The Administration's decision to press forward with the first war crimes trial of a child soldier in modern history is unfathomable. That the Administration would then try to ensure a conviction by attempting to rewrite the law to create a new war crime is reprehensible. -- David Frakt, Associate Professor of Law at Western State University College of Law and a Lieutenant Colonel in the U.S. Air Force Reserve JAG Corps; former lead defense counsel with the Office of Military Commissions, Guantanamo.Lt. Col. Frakt, who was the lead defense counsel in the Guantanamo military commissions trials of Mohammed Jawad and Ali al Bahlul, has written an important analysis of the President Obama's new military commission rules. These rules were released without public comment and only a day before the trial was to start in the case of former child soldier, Omar Khadr.
Frakt does a good job explaining the Orwellian logic of the new military commission rules. Lost within the arcana of who is or is not a "privileged combatant," and thereby appropriate for war crimes charges or trial by military commission, is the insanely twisted logic of the Pentagon, who has strained at gnats, only to bring forth yet another atrocity of justice. As Lt. Col. Frakt explains:
Now, the Department of Defense has once again attempted to revive this discredited interpretation of the offense with a slight twist. In the new Manual the following official comment has been included in explanation of the offense of Murder in Violation of the Law of War: "an accused may be convicted in a military commission. . . if the commission finds that the accused engaged in conduct traditionally triable by military commission... even if such conduct does not violate the international law of war." Astoundingly, according to the Pentagon, a detainee may be convicted of murder in violation of the law of war even if they did not actually violate the law of war.So you can be found guilty of violation of the laws of war, even if you never violated the laws of war.
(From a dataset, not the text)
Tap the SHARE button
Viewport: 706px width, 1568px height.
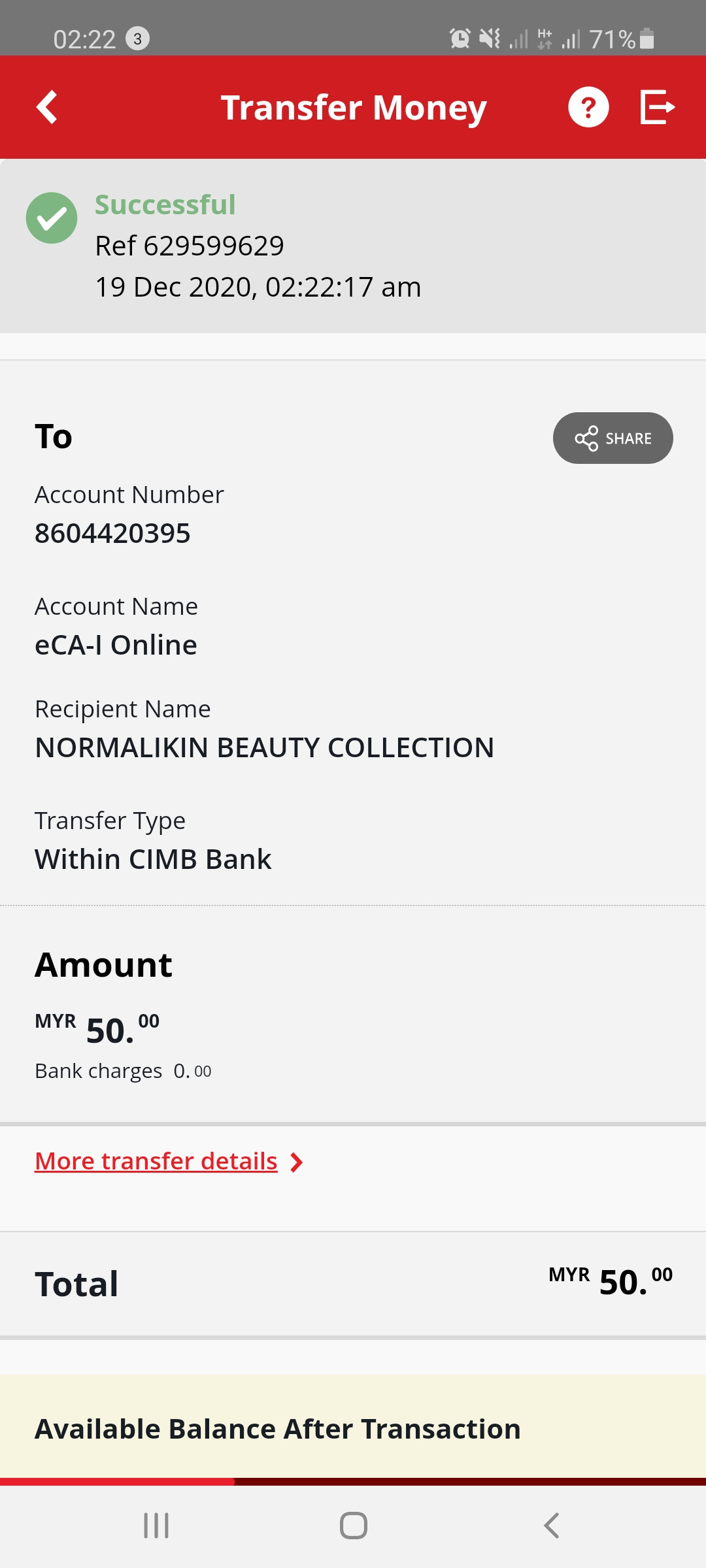(613, 438)
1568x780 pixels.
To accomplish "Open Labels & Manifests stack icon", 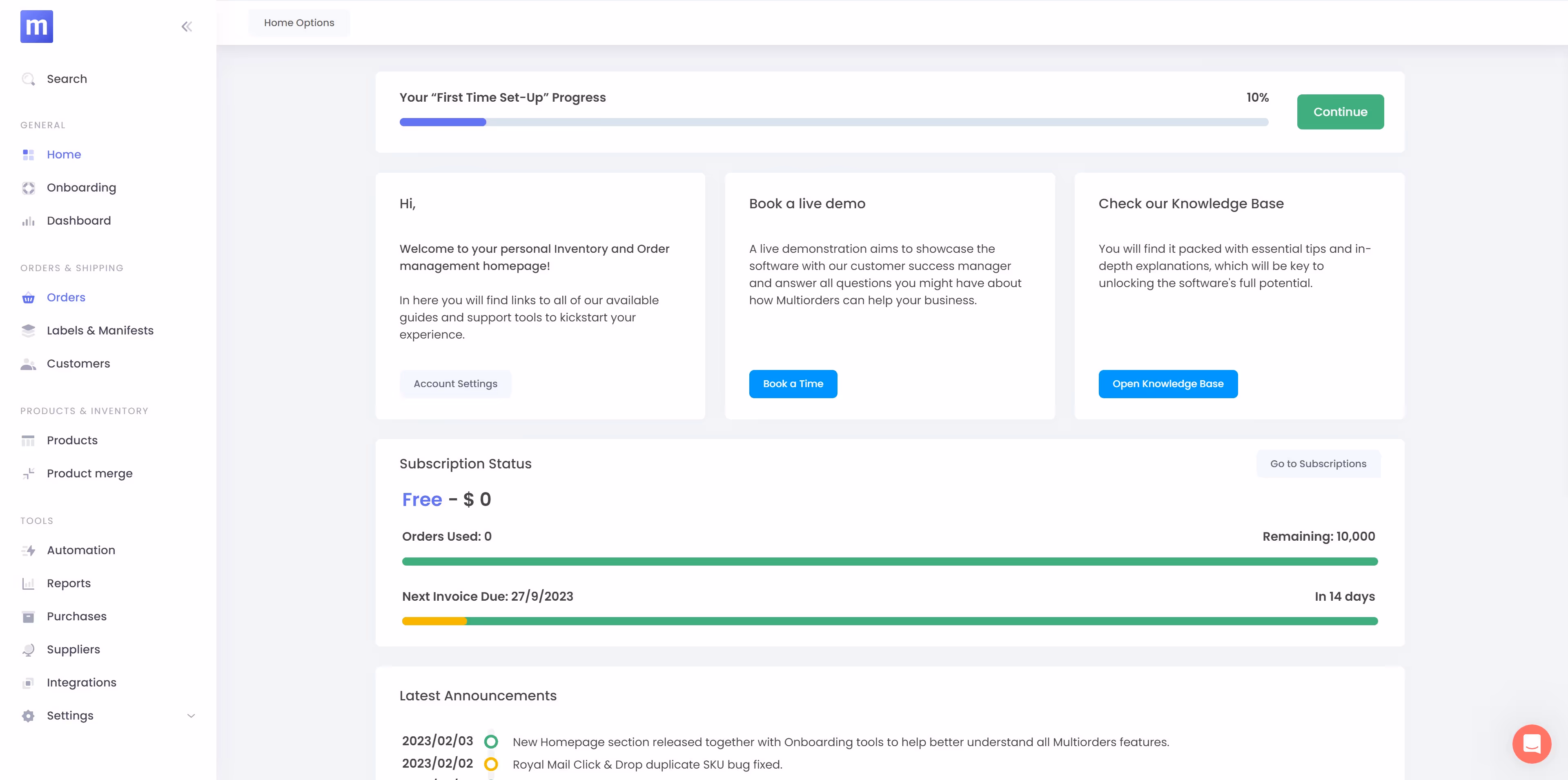I will pos(28,331).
In other words, according to the prosecutors, we can pretty well bloody do what we want to do. Catch-22, anyone?
News reports describe how Khadr is being forced to wear black-out goggles and earmuffs when being taken to the trial, and after undergoing humiliating searches. This kind of treatment can only be meant to assert power and omnipotence over Khadr, and influence the military and observers at the trial that this 23 year old man, captured as a 15 year old, and tortured at Bagram and Guantanamo, is somehow a danger akin to Hannibal Lecter.
This whole trial is emblamatic of the false promise and true face of the Obama administration, which has tried to paper over the worst excesses of the previous administrtion with glitzy wallpaper and superglue, but in the end have nothing new to offer but the same old policies of torture, indefinite detention, bogus military commissions (aka kangaroo courts), and secret prisons, not to mention frame-ups, and draconian attacks on justice, as in the recent case of Syed Fahad Hashmi, a U.S. citizen held in solitary confinement for three years in a NYC jail on trumped-up or exaggerated charges of "material support to terrorism".
From an important story by Andy Worthington, who describes government attempts to influence the judicial process:
Before the trial, Theoharis and Fayad Hashmi’s many supporters had pointed out how the prosecution was trying to rig the proceedings, with the government asking for jurors to be anonymous and kept under extra security (a request that was granted by Judge Loretta Preska) in a filing in which the government’s lawyers claimed that “jurors will see in the gallery of the courtroom a significant number of the defendant’s supporters, naturally leading to juror speculation that at least some of these spectators might share the defendant’s violent radical Islamic leanings.”For more on the Khadr trial, follow the coverage by Spencer Ackerman at The Washington Independent, and his own blog, Attackerman. Spencer is in Guantanamo covering the trial.
With this in mind, Fayad Hashmi may have decided that a plea bargain provided his only opportunity to avoid a 70-year prison sentence, but whatever the truth, his treatment over the last four years, and the paucity of the evidence against him, appears only to demonstrate that the overreaction of the Bush years in relation to the perceived terrorist threat is as exaggerated as ever.